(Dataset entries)
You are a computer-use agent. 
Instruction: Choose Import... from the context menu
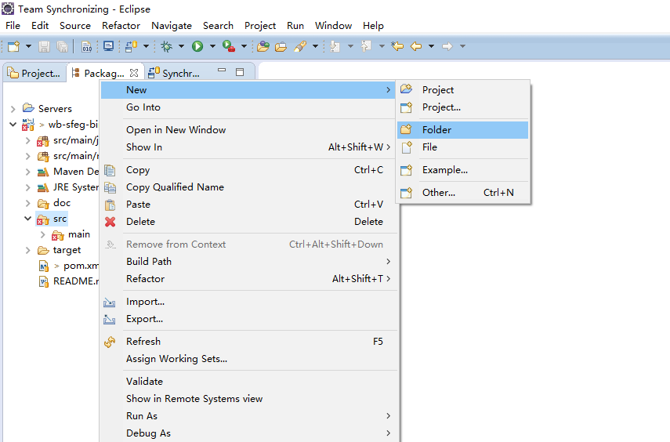pyautogui.click(x=145, y=302)
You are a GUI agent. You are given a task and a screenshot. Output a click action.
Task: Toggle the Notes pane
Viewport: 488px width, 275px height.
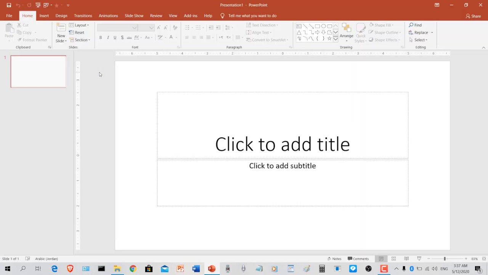[334, 259]
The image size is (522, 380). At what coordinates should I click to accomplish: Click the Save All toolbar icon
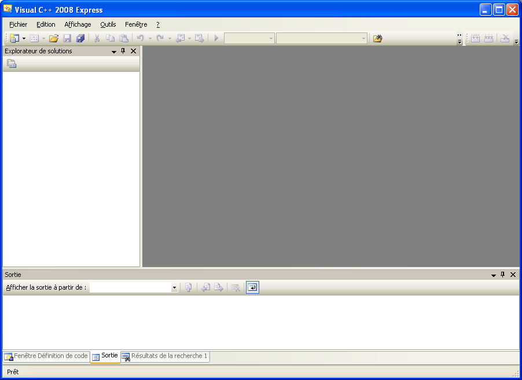(80, 38)
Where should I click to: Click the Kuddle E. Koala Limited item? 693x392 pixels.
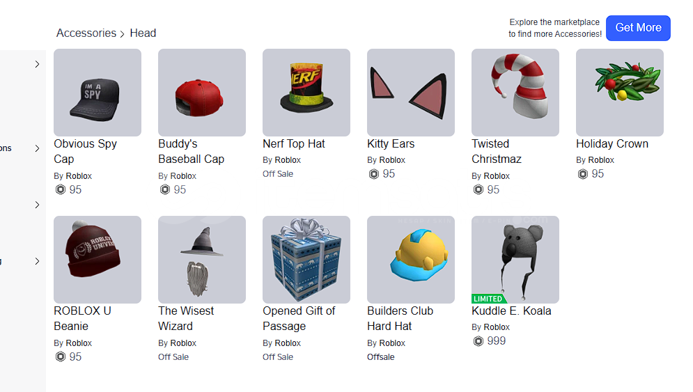coord(515,260)
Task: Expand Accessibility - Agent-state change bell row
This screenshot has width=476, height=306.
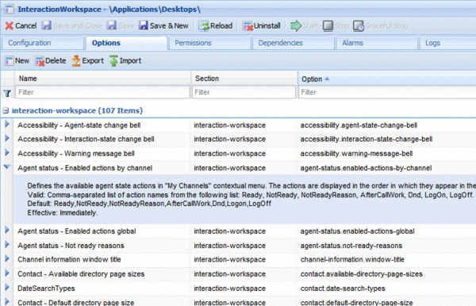Action: (7, 124)
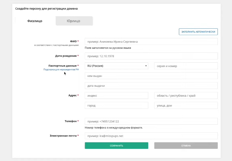The height and width of the screenshot is (161, 232).
Task: Switch to the Юрлицо tab
Action: [x=74, y=21]
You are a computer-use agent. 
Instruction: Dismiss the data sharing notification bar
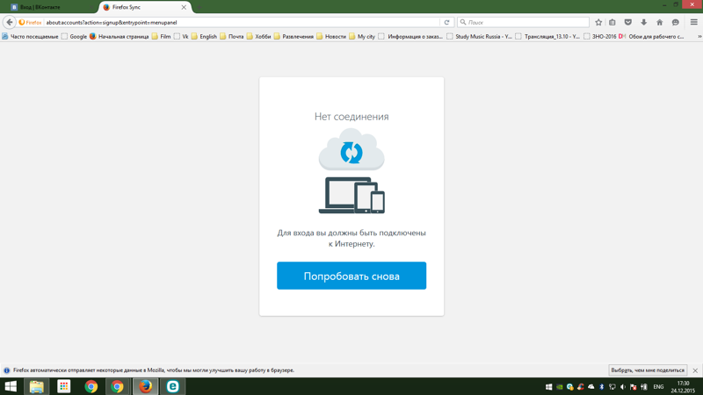pyautogui.click(x=695, y=370)
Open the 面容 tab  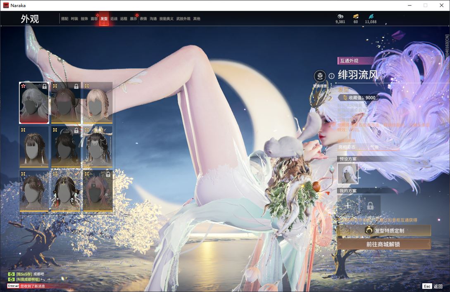point(94,19)
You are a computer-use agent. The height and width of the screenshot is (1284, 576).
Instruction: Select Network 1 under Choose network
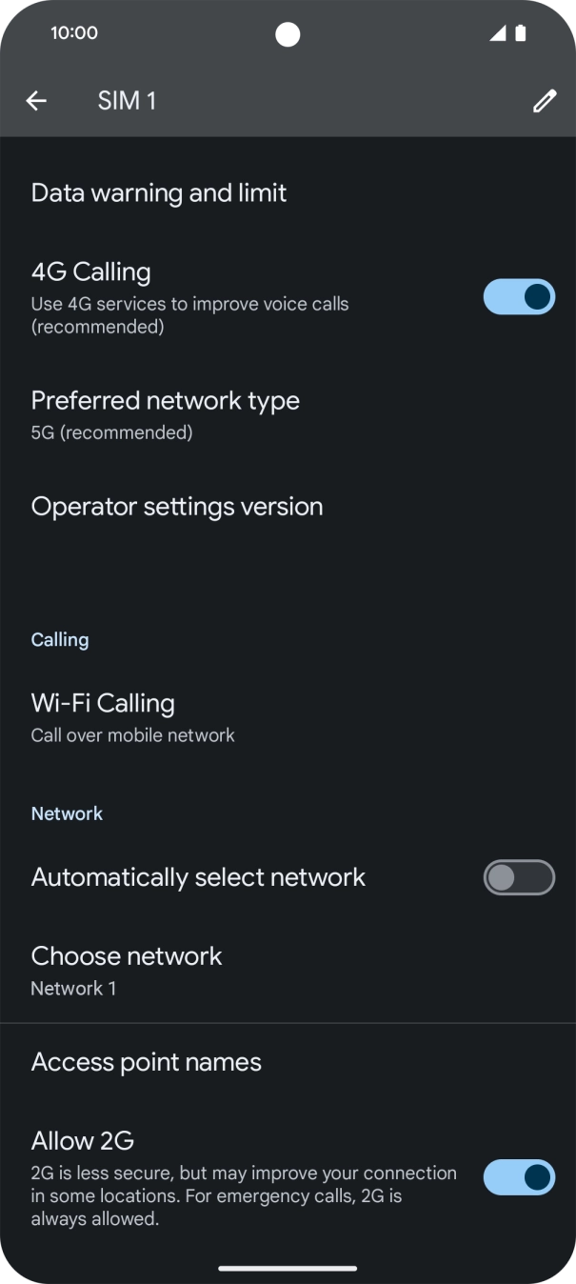[73, 988]
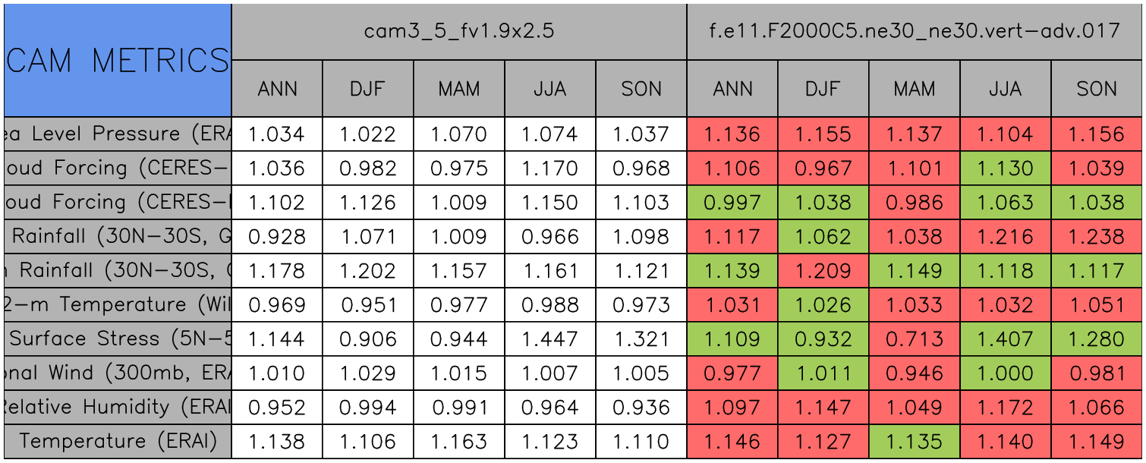Click DJF header under the f.e11.F2000C5 model
This screenshot has height=463, width=1146.
pos(823,89)
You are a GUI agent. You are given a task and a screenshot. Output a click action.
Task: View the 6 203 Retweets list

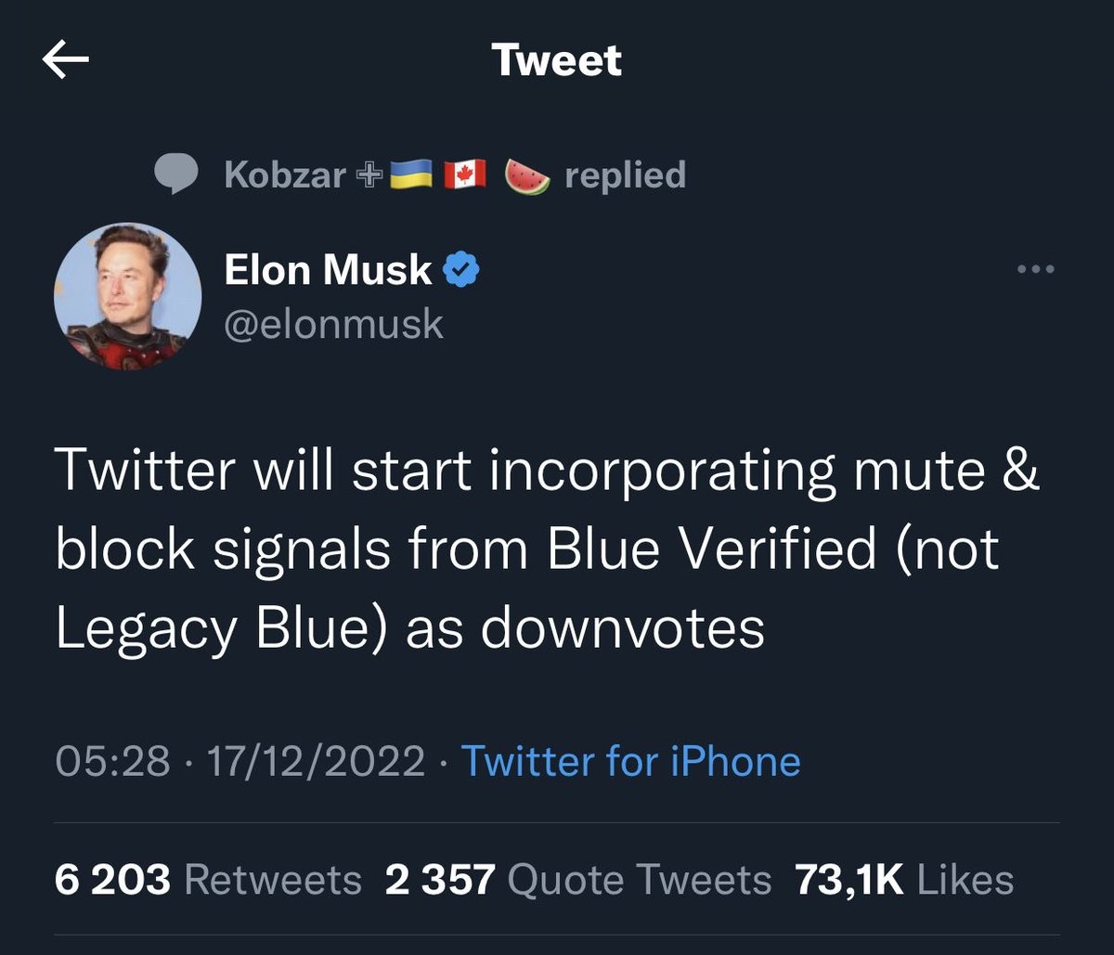point(208,879)
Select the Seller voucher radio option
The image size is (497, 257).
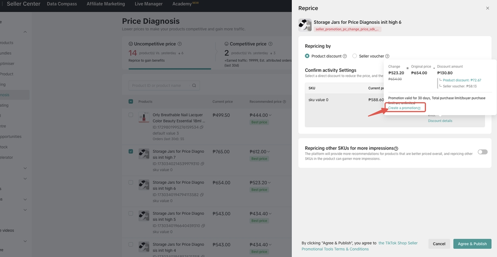pyautogui.click(x=355, y=56)
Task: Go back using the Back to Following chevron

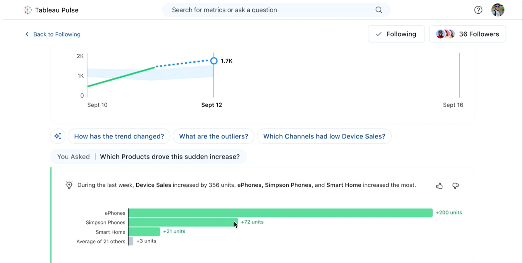Action: coord(27,34)
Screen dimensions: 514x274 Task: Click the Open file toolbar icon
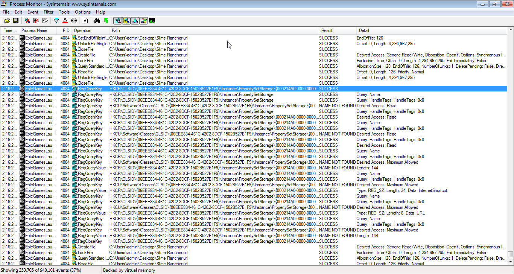point(7,21)
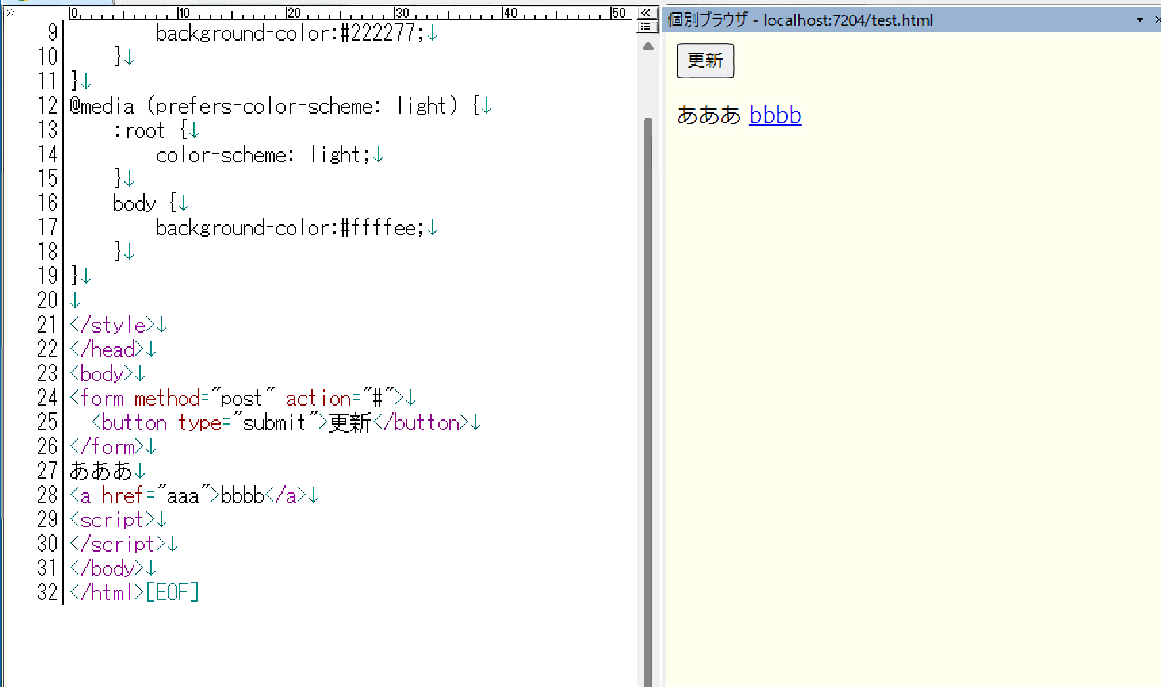This screenshot has height=687, width=1161.
Task: Click the list icon above the editor scrollbar
Action: (646, 26)
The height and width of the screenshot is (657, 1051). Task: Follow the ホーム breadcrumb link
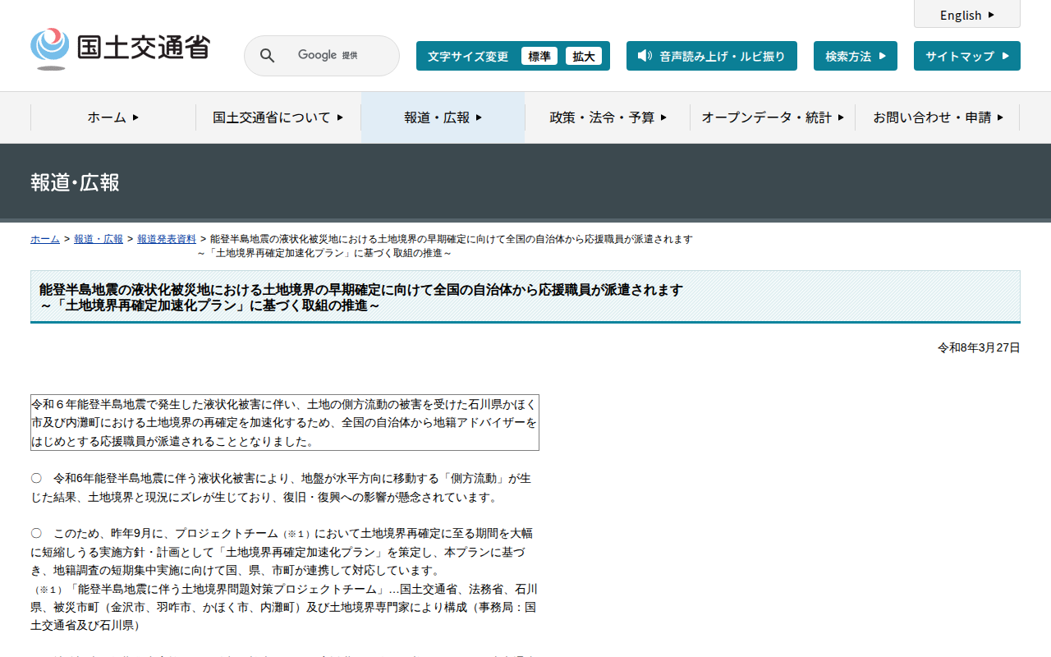coord(45,239)
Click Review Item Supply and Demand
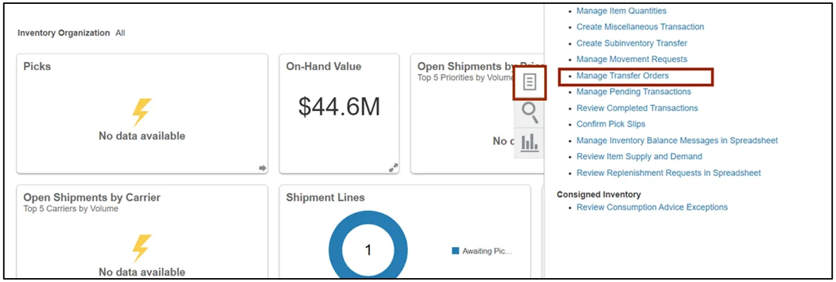Screen dimensions: 836x282 pyautogui.click(x=639, y=157)
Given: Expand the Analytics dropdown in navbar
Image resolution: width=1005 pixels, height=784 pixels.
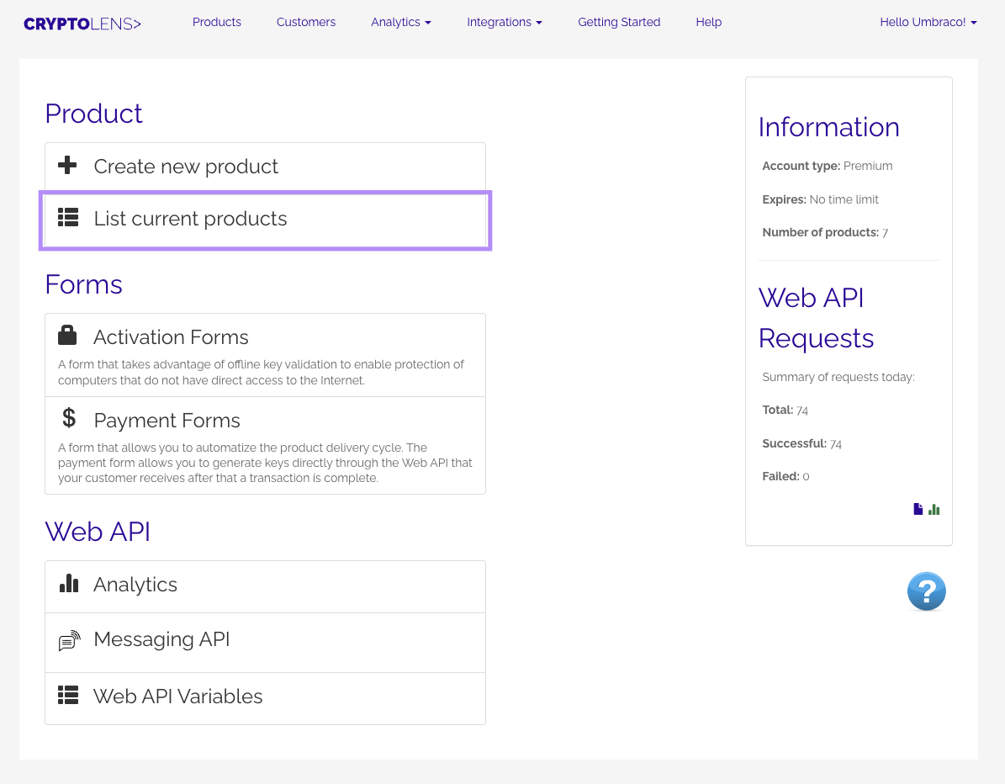Looking at the screenshot, I should (x=400, y=23).
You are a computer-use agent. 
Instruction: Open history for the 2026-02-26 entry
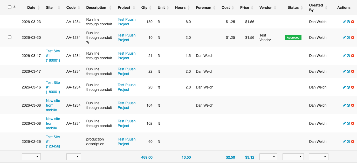click(x=348, y=142)
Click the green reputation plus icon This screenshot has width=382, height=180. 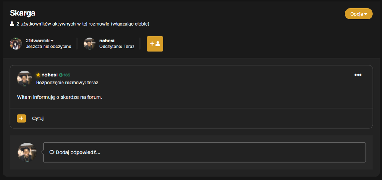[60, 75]
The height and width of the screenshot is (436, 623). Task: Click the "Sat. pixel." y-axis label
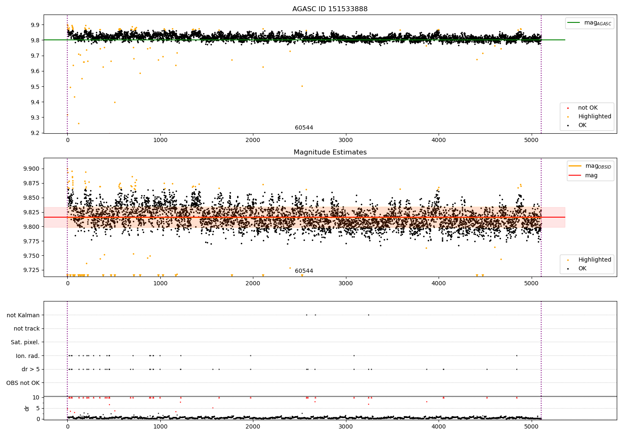tap(25, 343)
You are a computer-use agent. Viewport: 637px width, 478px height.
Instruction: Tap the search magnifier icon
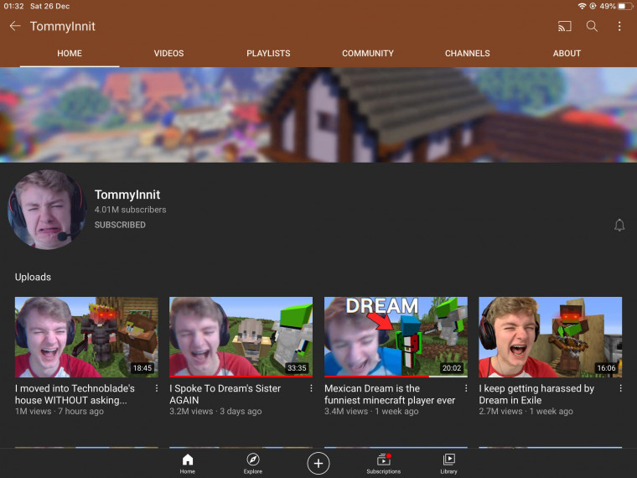click(592, 26)
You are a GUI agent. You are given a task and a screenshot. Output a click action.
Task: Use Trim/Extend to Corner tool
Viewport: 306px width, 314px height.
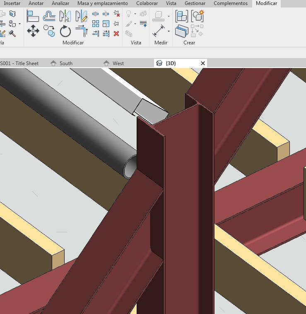(82, 31)
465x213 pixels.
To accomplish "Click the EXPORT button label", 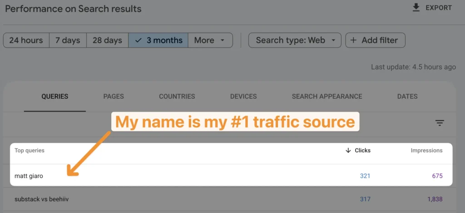I will [439, 8].
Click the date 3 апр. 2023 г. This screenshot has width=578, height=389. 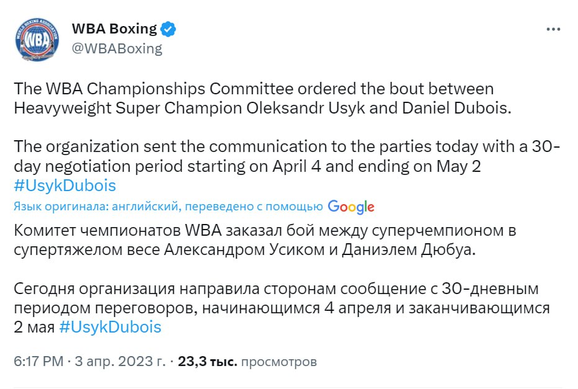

▶ _WHAT NEEDS TO BE DONE_: Using the records above, copy every line that has the word "Expand" in it.

▶ _EXERCISE OUTPUT_:
Task: Expand Accessibility - Agent-state change bell row
Given: Expand the Analytics dropdown in navbar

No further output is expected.